Task to complete –
Copy every line from the one that holds "At what coordinates" to the end of the records below, exactly and with nothing else, but without any pictures.

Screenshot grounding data
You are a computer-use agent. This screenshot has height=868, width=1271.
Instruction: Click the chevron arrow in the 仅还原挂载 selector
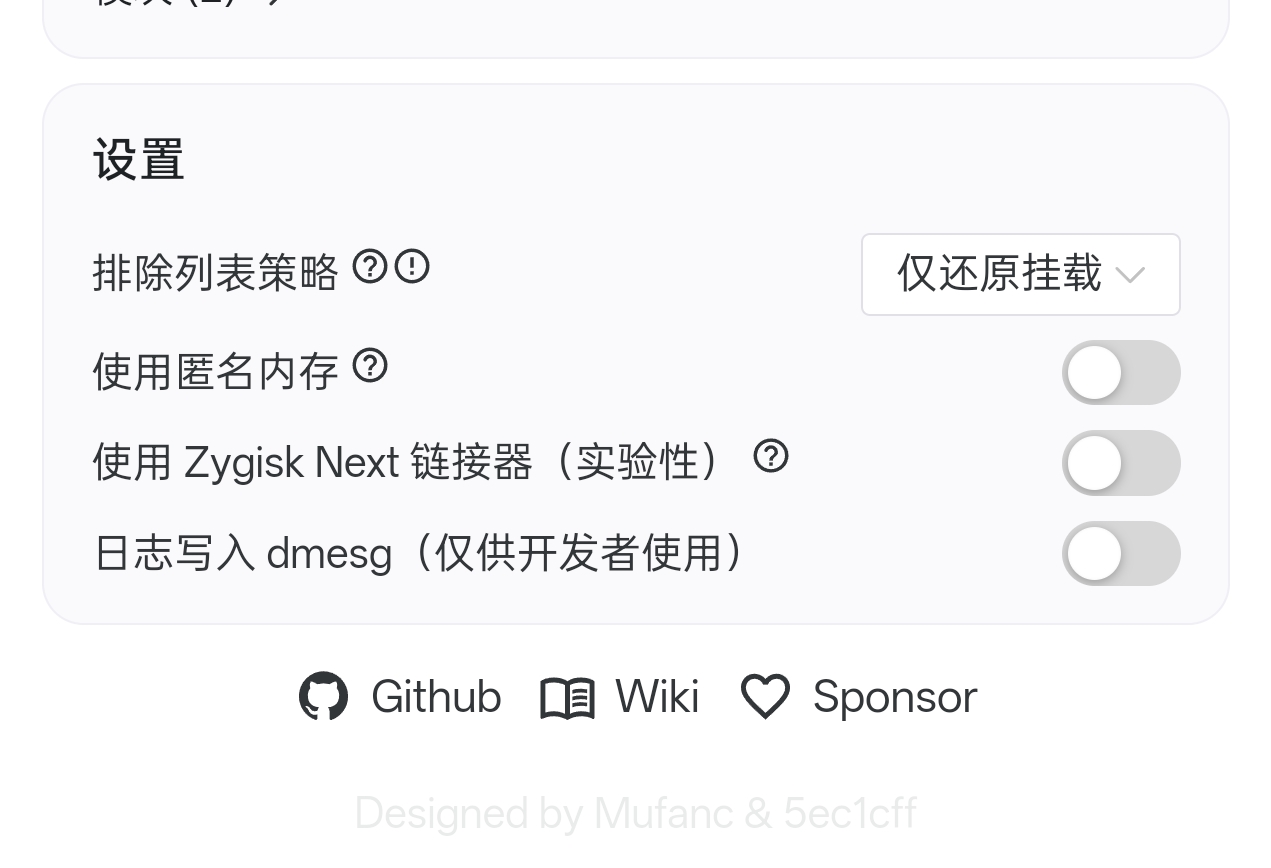click(x=1130, y=275)
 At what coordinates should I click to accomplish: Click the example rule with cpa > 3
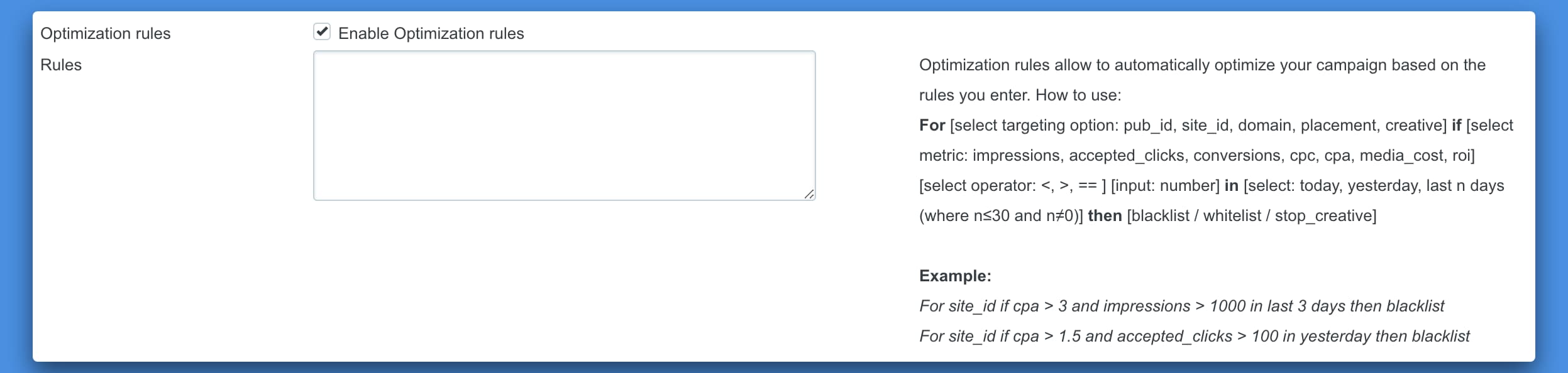pyautogui.click(x=1181, y=306)
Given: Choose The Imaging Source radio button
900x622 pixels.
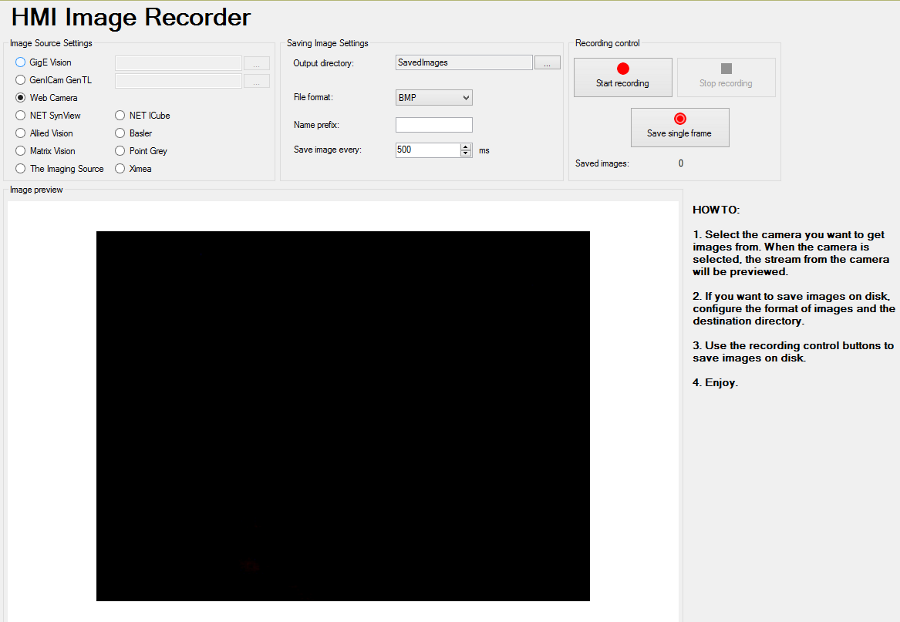Looking at the screenshot, I should pos(21,169).
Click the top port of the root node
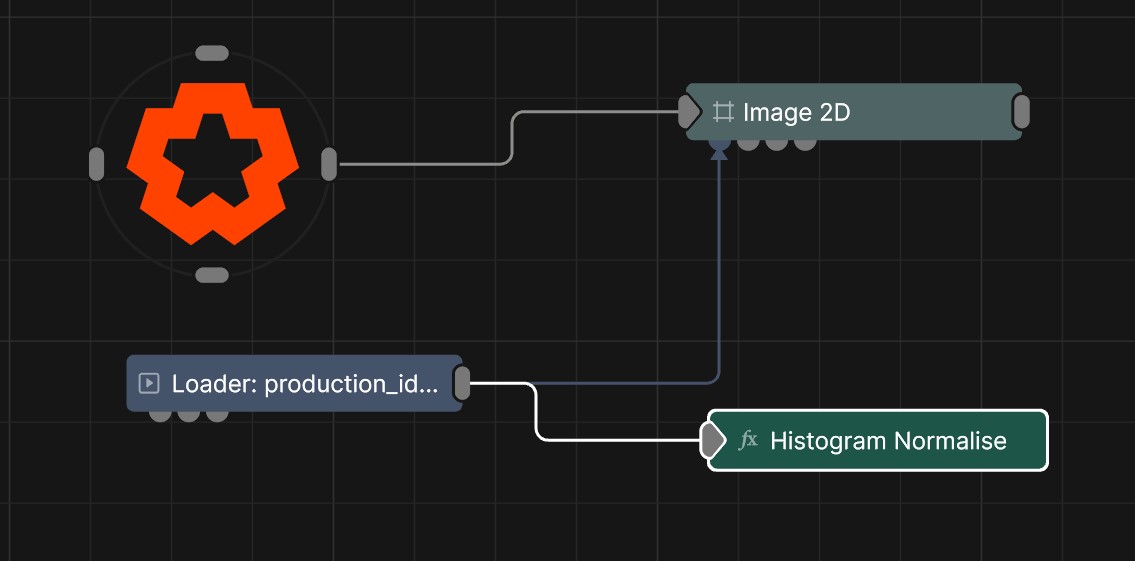Screen dimensions: 1135x561 tap(212, 53)
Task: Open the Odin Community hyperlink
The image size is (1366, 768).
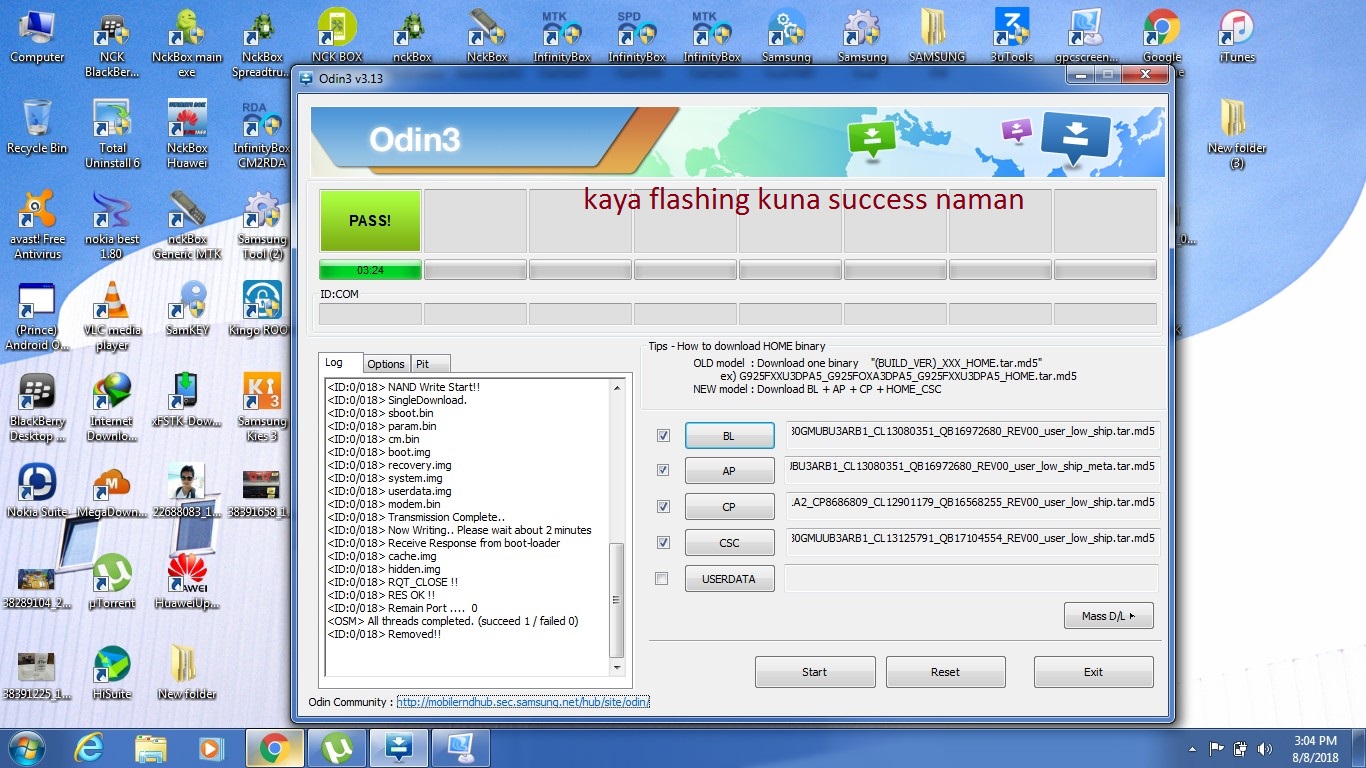Action: point(523,702)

Response –
 At what coordinates should I click to accomplish: Click the example rule with cpa > 3
pyautogui.click(x=1181, y=306)
Given: Choose The Imaging Source radio button
900x622 pixels.
Looking at the screenshot, I should pos(21,169).
Click the top port of the root node
Screen dimensions: 1135x561 tap(212, 53)
Task: Open the Odin Community hyperlink
The image size is (1366, 768).
Action: point(523,702)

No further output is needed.